**CHALLENGES**.
**a)** In the sampling passage, what do capital letters denote?
**b)** Carry on the sampling passage from the point where it stops.

Do not confuse the different “variances” discussed. Each frame population has its own distribution of \(Y\) values, \(S^2\), the population element variance, estimated by \(s^2\), the sample element variance from any given sample realization. These are each different from the variance of the sample mean, labeled as \(V(\bar{y})\), estimated by using sample realization data, using \(v(\bar{y})\). Capital letters denote frame population quantities; lower case letters generally denote sample quantities.

[…] the extent of the error due to sampling is a function of four basic principles of the design:

How large a sample of elements is selected

What chances of selection into the sample different frame population elements have

Whether individual elements are drawn directly and independently or in groups (called “element” or “cluster” samples)

Whether the sample is designed to control the representation of key sub-populations in the sample (called “stratification”) (p. 102)

4.1.1.2.1 Simple Random Sampling (SRS)

Simple random samples assign an equal probability of selection to each frame element, equal probability to all pairs of frame elements, equal probability to all triplets of frame elements, and so son. (p. 103)

To select an SRS, random numbers can be applied directly to the elements in the list. SRS uses list frames numbered from 1 to \(N\). Random numbers from 1 to \(N\) are selected from a table of random numbers, and the corresponding population elements are chosen from the list. If by chance the same population element is chosen more than once, we do not select it into the sample more than once. Instead, we keep selecting until we have \(n\) distinct elements from the population. (This is called sampling “without replacement”.)

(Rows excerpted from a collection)
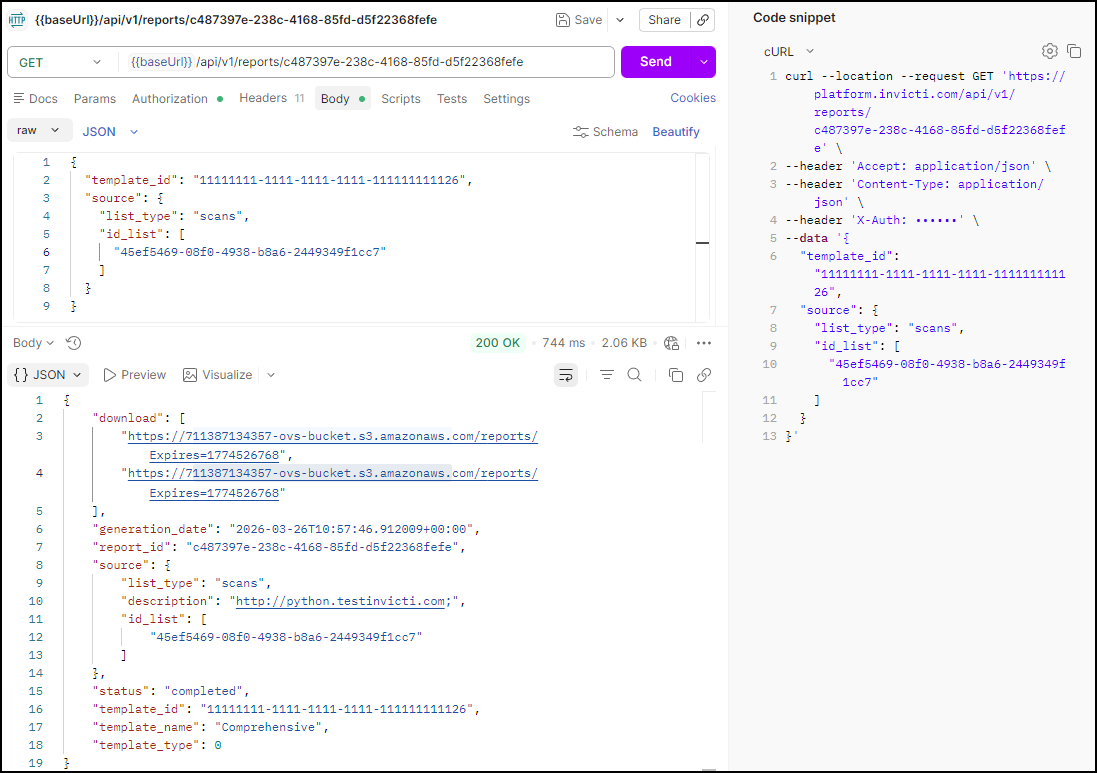Click the filter response icon

pyautogui.click(x=607, y=375)
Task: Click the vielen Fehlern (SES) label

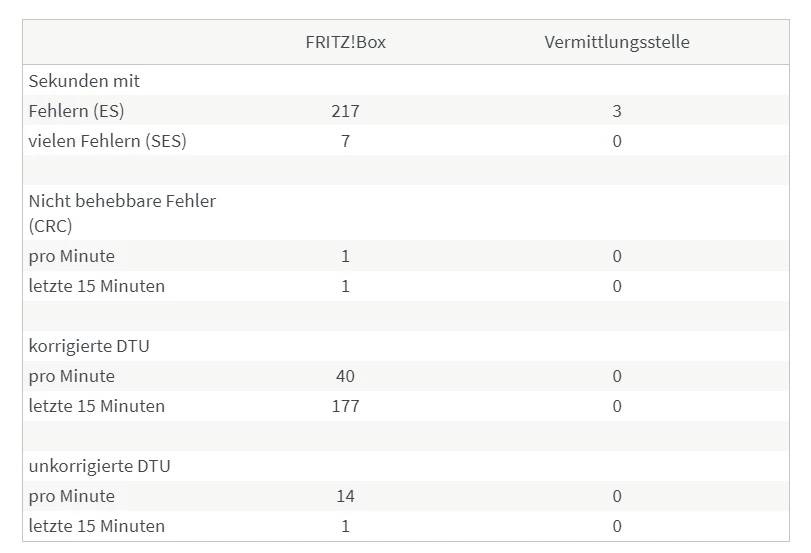Action: pos(107,141)
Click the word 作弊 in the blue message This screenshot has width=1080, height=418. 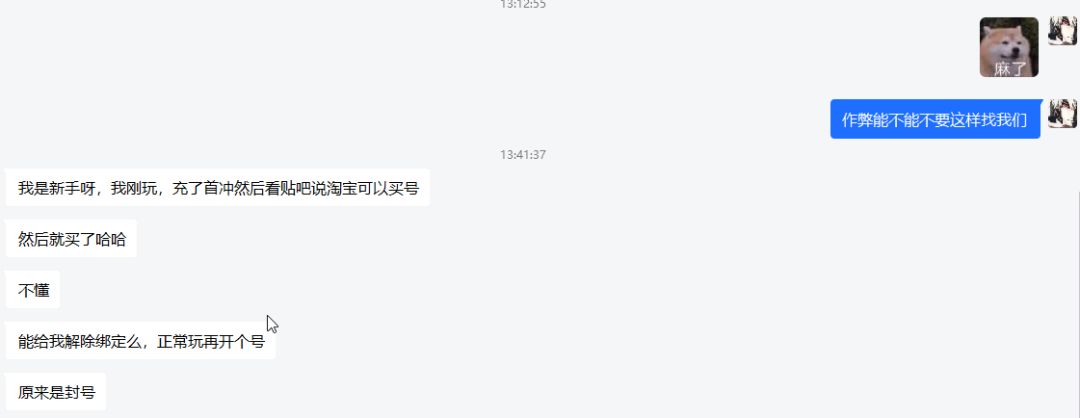[x=858, y=119]
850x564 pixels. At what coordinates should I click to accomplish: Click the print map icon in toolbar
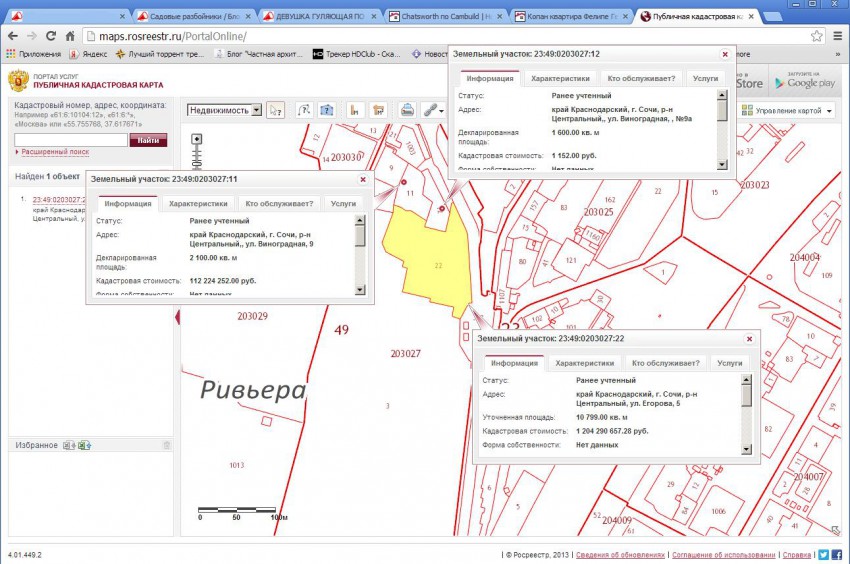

**PER-TASK ANSWERS**.
**a)** Capital letters denote frame population quantities.

**b)**
From and SRS, we compute the mean of the variable \(y\) as

\[ \bar{y} = \dfrac{1}{n} \sum_{i=1}^{n} y_i, \]

[…]. The sampling variance of the mean can be estimated directly from one sample realization as

\[ v(\bar{y}) = \dfrac{(1 - f)}{n} \sum_{i=1}^{n} (y_i - \bar{y})^2 = \dfrac{(1 - f)}{n} s^2, \]

[…]. The term \((1-f)\) is referred to as the finite population correction, or fpc. THe finite population correction equals the proportion of frame elements not sample or \(1 - f\), where \(f\) is the sampling fraction. As a factor in all samples selected without replacement, it acts to reduce the sampling variance of statistics. If we have a situation in which the sample is a large fraction of the population, where \(f\) is closer to 1, then the fpc acts to decrease the sampling variance. Often, the frame population is so large relative to the sample that the fpc is ignored.

When \(f\) is small, the fpc is close to 1, and

\[ v(\bar{y}) \approx \dfrac{1}{n} s^2. \]

4.1.1.2.2 Cluster Sampling

One way to construct frames at reasonable cost is to sample clusters of elements and then collect a list of elements only for the selected clusters. And when a sample cluster is selected and visited, it makes sense to interview or collect data from more than one element in each cluster also to save costs.

How do we compute statistics for clustered samples? Let us use NAEP as an illustration. For example, suppose that for the NAEP, we could obtain a list of all \(A = 40,000\) 4th grade classrooms in the United States, and that each of those classrooms has exactly \(B = 25\) students. We do not have a list of the \(A \times B = N = 40,000 \times 25 = 1,000,000\) students, but we know that when we get to a classroom, we can easily obtain a list of the 25 students there.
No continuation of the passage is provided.